I smiled at the simple things about her I had memorized, calling over my shoulder, "It's open."

Turning to door, I could not help but grin when I saw the blonde push through the door slowly, her head down as she had her hands full of a bottle of wine wrapped up in a brown paper bag. She looked beautiful to me, like looking at the first bloom of the cherry blossoms on the trees that lined the Mall. Something so beautiful it was almost ethereal and hard to believe it was real.

She was wearing a pair of jeans that were so big they almost hung off her hips, revealing the faint curvature of her hipbones with a plain faded black t-shirt with the Navy seal logo across her chest. Closing the door behind her, Victoria turned to look at me. A delicate smile drew her mouth into a curve the moment we made eye contact. She held up the brown bag, "I brought wine."

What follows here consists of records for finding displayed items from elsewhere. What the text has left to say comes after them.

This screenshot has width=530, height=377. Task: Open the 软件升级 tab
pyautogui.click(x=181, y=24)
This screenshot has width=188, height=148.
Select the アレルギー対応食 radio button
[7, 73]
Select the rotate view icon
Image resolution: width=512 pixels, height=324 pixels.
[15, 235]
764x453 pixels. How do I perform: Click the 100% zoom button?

Nodding, I waved her over to the kitchen, noting that her tone was still as it was on the voice mail from earlier. "I made nachos."

She moved to the small counter top next to me, setting the bottle down. Silence quickly filled the air along with a heavy dose of tension. Something was seriously wrong and it made me nervous. I shifted slightly to lean on my side facing her, "You look tired, Victoria."

She nodded slowly, her arms folded against her chest with her head down. I could see her thinking as if she was writing her thoughts down on paper in front of me, her eyes were cloudy at the edges of the irises. I took in a breath and moved to get the food ready, "They should be done in a minute, and then you can fill me in on all the boring details of your trip."